In contrast to Mama Bear’s style, snap decisions followed by hard charging down whatever path the decision dictated best characterize my modus operandi. Until such time as the decision proves hopelessly wrong. At which point, I charge hard back to where I started, tail between my legs. Then I make a new snap decision, and go hard-charging down another path. And so on, until I drop from exhaustion. Then wiser minds prevail and lead me, head down, to the correct decision, which has been painfully obvious to everyone else for three millennia. These opposing styles produced the obvious result: I was continually and inadvertently hurting Mama Bear’s feelings.

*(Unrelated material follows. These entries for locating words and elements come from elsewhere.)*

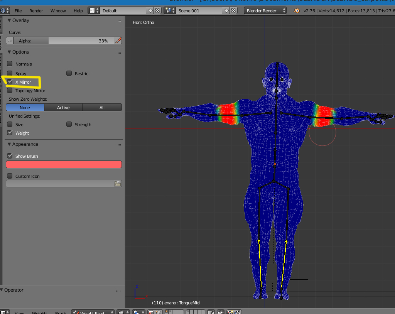Click the Blender logo icon in the header
Image resolution: width=395 pixels, height=314 pixels.
tap(296, 11)
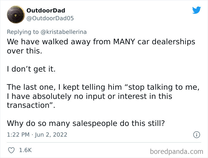
Task: Open the 1:22 PM timestamp
Action: point(18,135)
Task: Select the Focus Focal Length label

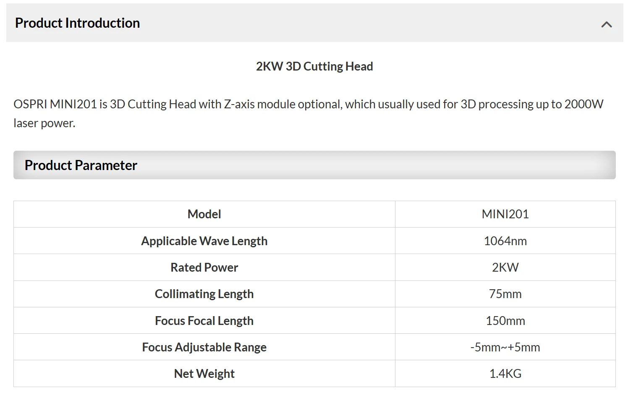Action: (x=204, y=321)
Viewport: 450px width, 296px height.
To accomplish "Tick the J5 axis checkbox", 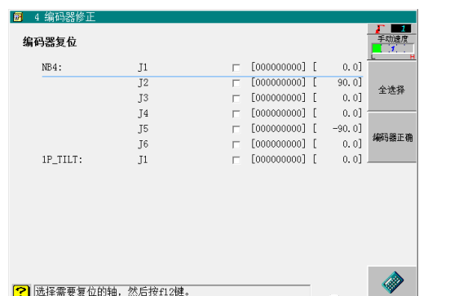I will click(x=236, y=129).
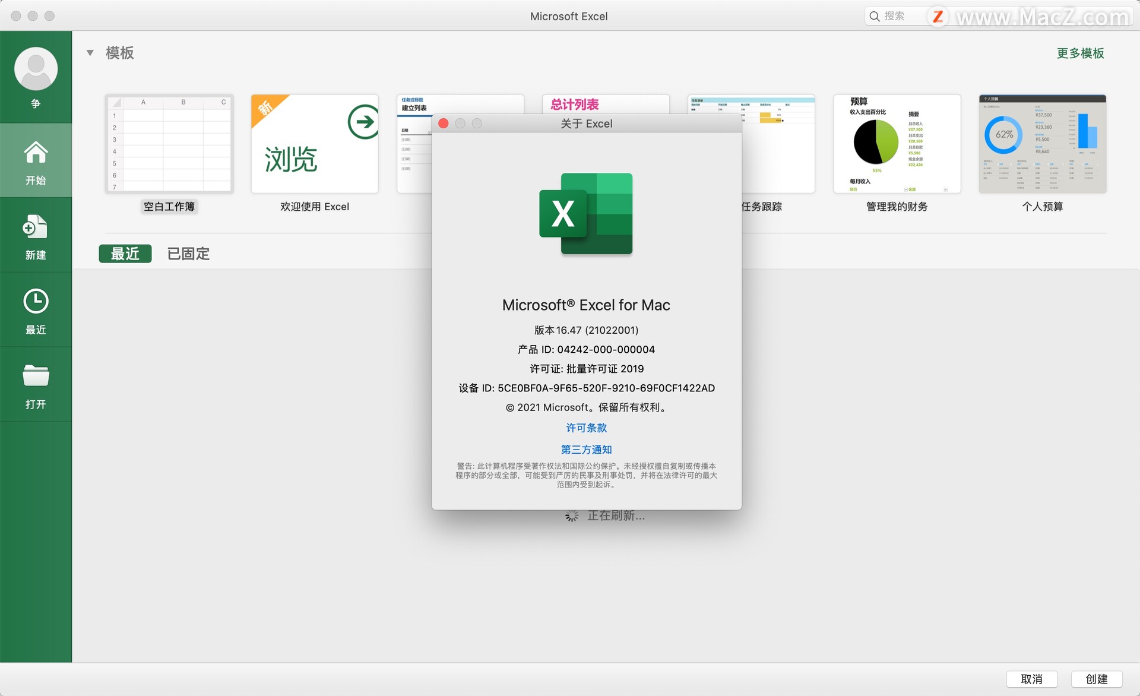Select 已固定 pinned files tab

[188, 253]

Fortunately, Mama Bear didn’t like to suffer in silence. Not naturally assertive, he had obviously spent time — perhaps years — learning to stick up for himself. He always promptly informed me of my transgressions so 1 could feel guilty and apologize. And my apologies always entailed my bruising his feelings all over again. Mama Bear and I talked more about our feelings in a single week than Scott and I had over the entire length of our relationship.

From this precarious beginning, friendship grew. There was a slyness to Mama Bear that felt innately sexy. He seemed like he might want to introduce a little more raunch into the group, to make it more real and less ethereal. “It’s fine to talk about the virtues,” he pointed out, “but how are they to be acted out in the gay-lesbian context? Where is God when you are in the midst of an orgy?” He understood the attractions of Captain Handsome and communion booty.

Mama Bear was also shirt-off-his-back generous. One day, a Franciscan leather vendor (no kidding) was hawking his wares on the sidewalk outside the Shrine. I mentioned that I had been looking for a leather armband for my biceps. (The one Scott bought for me proved embarrassingly too big). Without hesitation, Mama Bear promised to supply me one from his personal stock.

Mama Bear also generously shared his colorful history. Because he was born just after the death of a female cousin, Mama Bear received the male version of the cousin’s name. At age four, his grandmother gave him a scarf and women’s shoes to play with. His mother, who worked as a housekeeper, allowed Mama Bear first choice of the cast-off clothes the rich people gave her. His basement became drag-queen heaven. Later, he got a job at a convent and “borrowed” the nuns’ garments on wash days, traced patterns on them, and made his own elaborate habits.

When he was thirteen, Mama Bear’s parents closed down the basement nunnery, because, they told him, it was time for him to start acting like a man — specifically, a priest. At the time, Mama Bear had an acutely developed religious life. He took communion daily. He held long conversations with God in which he tried to make sense of the differences between him and other boys. He recognized God in flora, fauna, and heat lightning and regularly discussed the merits of the various religious orders he considered joining.

From fourteen, Mama Bear also had an acutely developed sex life. In his rural town in the mid-1960s, he found the few other sexually active men in a public toilet outside the town hall. At his first breakup with an older man, he came home to his mother in tears. He explained that he was gay, and why he was sad. He found himself comforting her as she wept and berated him. And then she said, “I know who the man is. I’m going to call the police.” Mama Bear swore up and down that he would deny everything. They didn’t speak about the topic for another fifteen years.

One afternoon thereafter, Mama Bear wandered into confession. The old ladies in the pews rattled their rosaries with joy at the sight of a teenager coming to confession unattended. Their excitement turned to horror when they heard the priest shout from the confessional, “You did
what’s”
As Father Hypertension ranted and raved, Mama Bear took note of the vocabulary. He said, “I don’t know what exactly ‘abomination’ and ‘perversion’ mean, Father Hypertension, but I’m going to look those words up. I
do
know I don’t believe you because you are too angry about it.” He never confessed to a priest again, preferring to keep his sins between him and God. (Gram would be so proud.)